Essential: VNA (2-port, covering the operating frequency range + margin), DC power supplies (precision, low-noise for gate and drain bias), RF cables and connectors (matching the evaluation board connectors). For noise figure: calibrated noise source (e.g., Keysight 346C) + spectrum analyzer with noise figure personality, or a dedicated noise figure meter (Keysight N8975A). For power: signal generator (enough power to drive the MMIC to compression), spectrum analyzer or power meter for output measurement, and a step attenuator for precise power sweeps. For IP3: two signal generators + combiner for two-tone tests (or a single generator with built-in two-tone capability).
How do I compare results to the datasheet?
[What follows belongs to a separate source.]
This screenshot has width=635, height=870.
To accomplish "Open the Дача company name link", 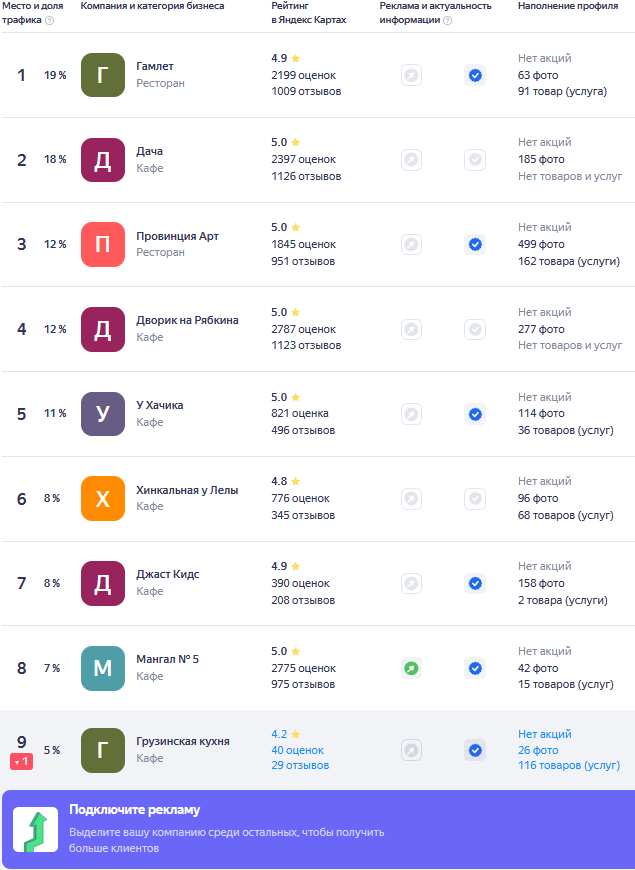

The evaluation board results will typically differ from the datasheet by: insertion loss of the connectors (0.1-0.3 dB per connector), board matching network loss (0.2-0.5 dB), and cable loss (0.1-0.5 dB depending on frequency). De-embed these losses from the measured gain and noise figure to get the MMIC-only performance. The de-embedded performance should match the datasheet within: gain: ±0.5 dB, NF: ±0.3 dB, P1dB: ±1 dB, IIP3: ±1 dB. Larger discrepancies suggest a problem with the evaluation board (incorrect matching, poor grounding, or parasitic oscillation).
Should I test multiple boards?
Yes. Test at least 3-5 evaluation boards (with different MMIC samples) to assess: part-to-part variation (gain variation of ±0.5-1 dB and NF variation of ±0.2-0.3 dB are typical for MMICs from the same wafer), board-to-board variation (due to PCB manufacturing and assembly; should be < ±0.3 dB for gain), and statistical performance (to predict production yield). The evaluation board test results should represent the typical production part, not just a cherry-picked sample.